In practice, if the required area of marine debris cannot be cleared under the project’s benthic implementation and monitoring plan (BIMP), the undertaker may apply to the Secretary of State to substitute some or all of that activity with a Marine Recovery Fund Payment. The amount is to be agreed with the Department for Environment, Food and Rural Affairs (Defra) or the operator of the fund envisaged by section 292 of the Energy Act 2023, or any equivalent Government fund.
This matters for delivery. Earlier drafting effectively linked cable installation to prior debris clearance in the HHW SAC. The new instrument removes that explicit lock and replaces it with a conditional pathway: if the Secretary of State approves the substitution and an implementation and monitoring plan, and the undertaker is formally discharged from further compensation obligations, cable installation within the HHW SAC can proceed. Discharge can occur on approval of a completion report, on full payment into the fund, or on making the first instalment under an agreed payment schedule.
From a project finance perspective, the change tilts risk from uncertain seabed operations towards a defined financial obligation. Lenders can diligence approval letters, the Defra contract and any payment timetable, rather than rely on weather windows and debris‑removal productivity. It does not erase environmental responsibilities; it converts part of them into strategic compensation that is simpler to model and insure.
Governance is tightened elsewhere. Results from the monitoring scheme must be submitted at least annually to the Secretary of State, the Marine Management Organisation (MMO) and the statutory nature conservation body, including any finding that measures are ineffective with proposals to fix that. The benthic steering group (BSG) remains in place to shape and inform the BIMP, keeping expert scrutiny on delivery.
The instrument also deals with shared infrastructure. Where impacts are shared with the Norfolk Boreas project via the common cable corridor, any application must set out the precise proportion of the overall debris‑removal requirement attributable to Norfolk Vanguard and the amount already achieved. That clarity reduces the risk of double counting across projects and helps lenders allocate liabilities cleanly between entities.
Definitions are updated too. The Order now expressly defines ‘Defra’ and confirms the ‘undertaker’ as Norfolk Vanguard West Limited (Company No. 08141115), subject to the benefit provisions. For diligence and contract drafting, a single named undertaker reduces ambiguity about who carries obligations and who can be discharged when payments or reports are accepted.
Crucially, the Marine Recovery Fund route is not automatic. The Secretary of State must be satisfied that using the fund is acceptable in principle, that the proportion of compensation to be substituted is correct, and that Defra or the fund operator has confirmed the fund can be used and quantified the sums due. Until those conditions are met, the BIMP remains the operative route for compensation delivery.

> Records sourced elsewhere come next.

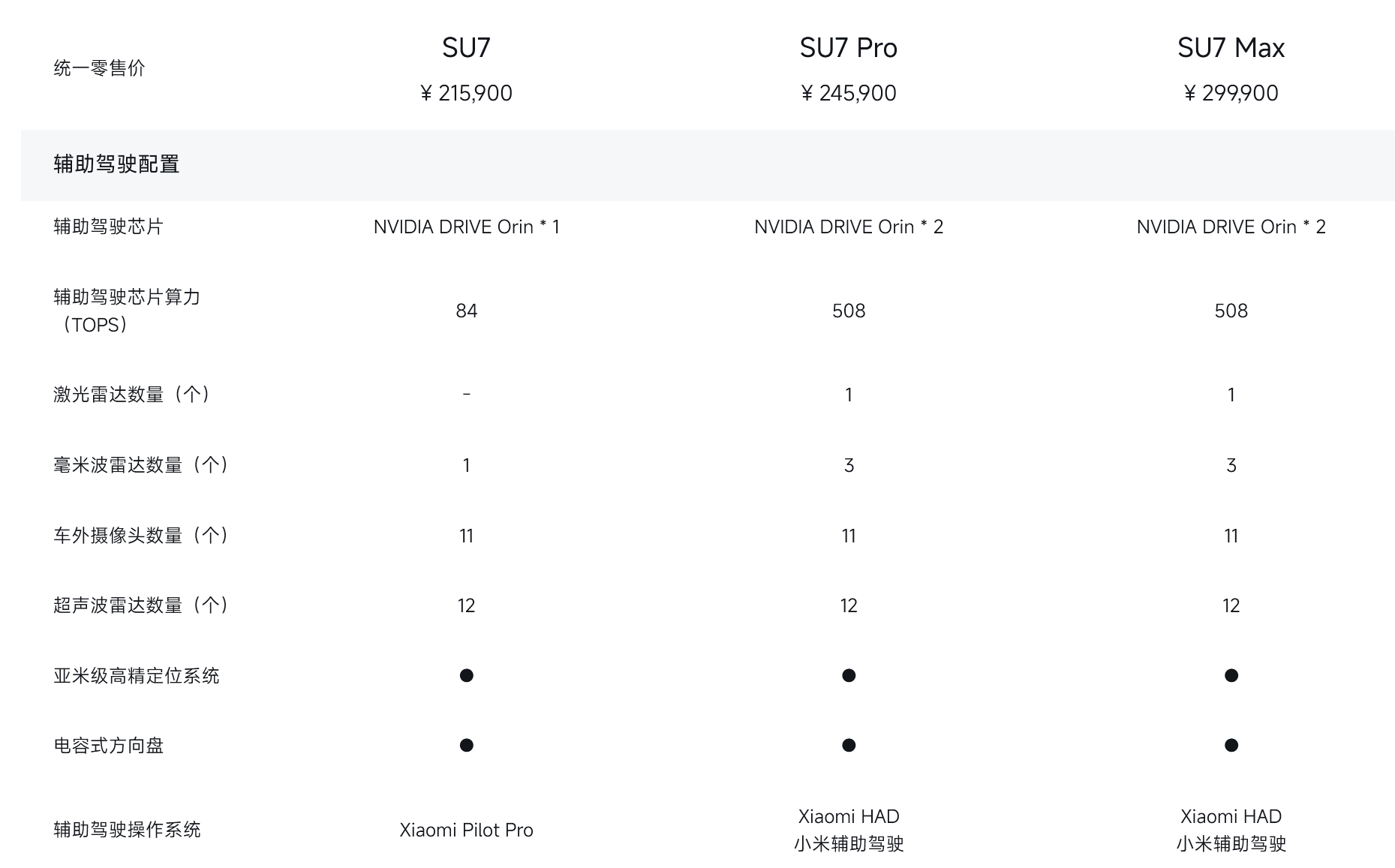Click the 统一零售价 row label
The height and width of the screenshot is (868, 1395).
(x=99, y=68)
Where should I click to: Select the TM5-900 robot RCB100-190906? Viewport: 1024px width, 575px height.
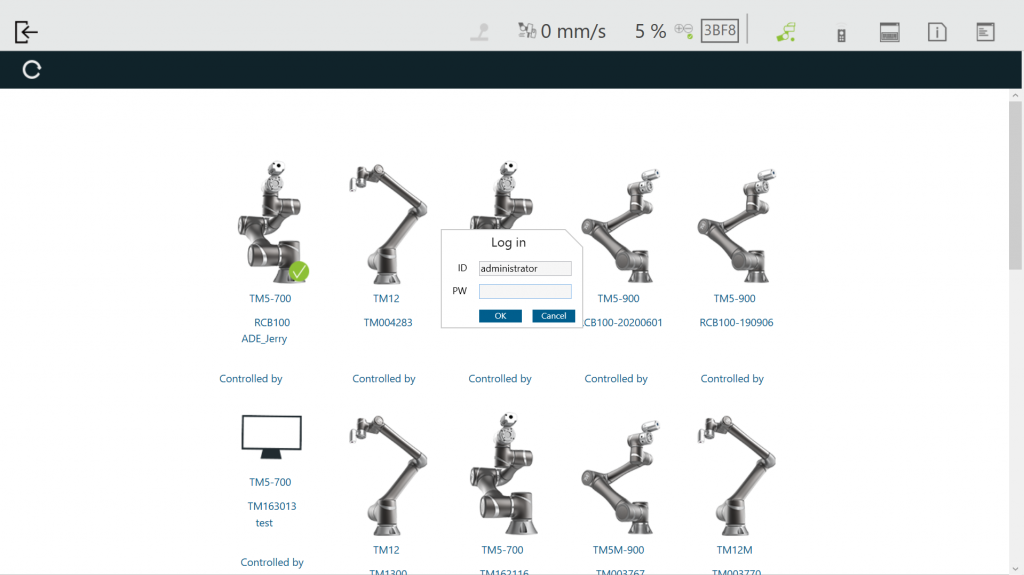pos(735,224)
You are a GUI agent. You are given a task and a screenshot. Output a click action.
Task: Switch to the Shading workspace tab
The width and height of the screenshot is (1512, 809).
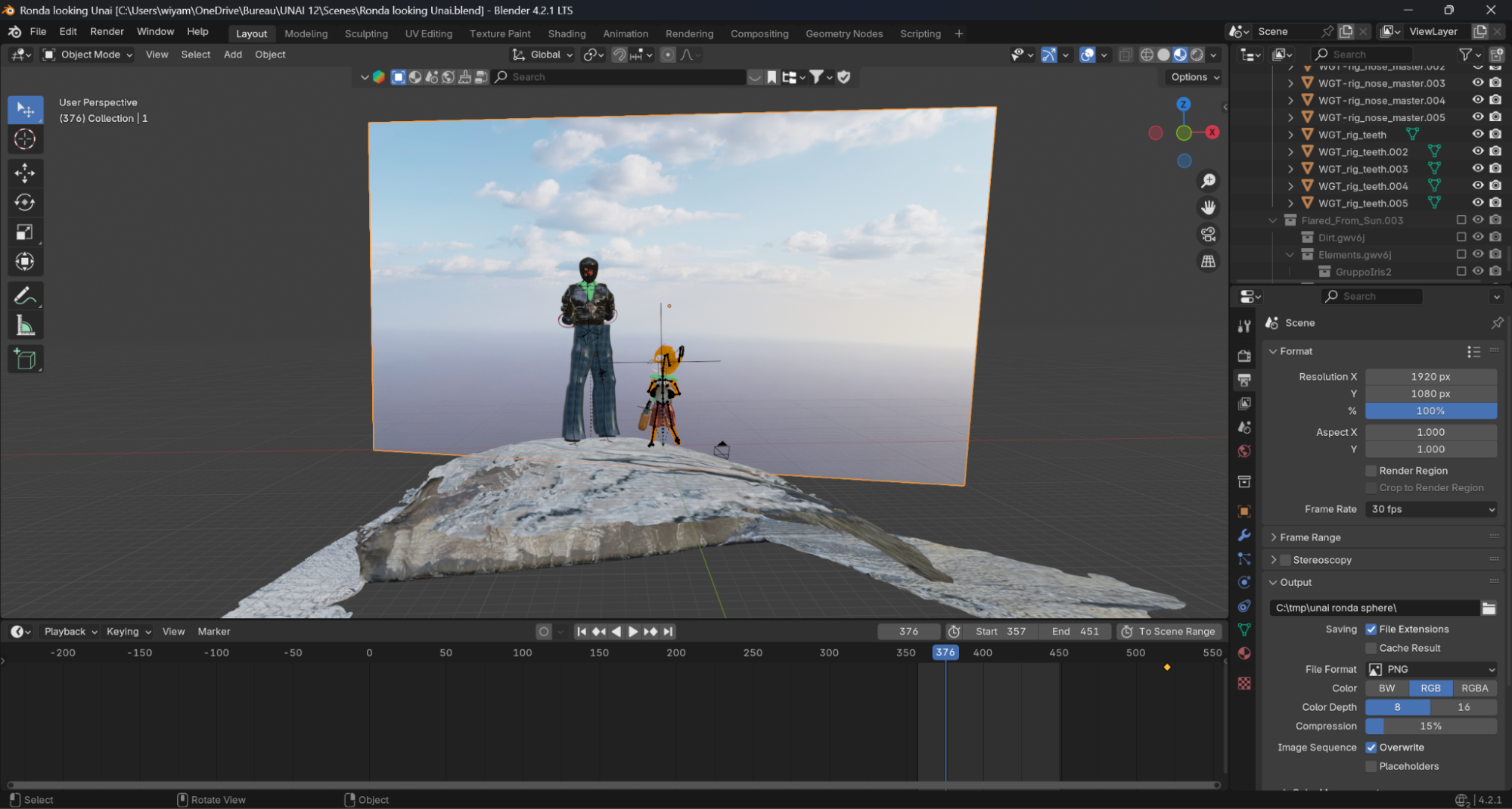tap(567, 34)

For project teams, the playbook now includes early engagement with Defra on pricing, preparing an implementation and monitoring plan for swift approval, and aligning contracts so a first instalment can be made promptly if staged payments are agreed. For the supply chain, fewer last‑minute reschedules of cable‑lay windows should flow from improved programme certainty.
This non‑material change under Schedule 6 of the Planning Act 2008 was signed for the Department for Energy Security and Net Zero by John Wheadon. It is narrow in legal scope but commercially significant: fewer construction bottlenecks on the critical path, clearer obligations for the undertaker, and a more bankable compensation framework for one of the UK’s flagship offshore wind projects.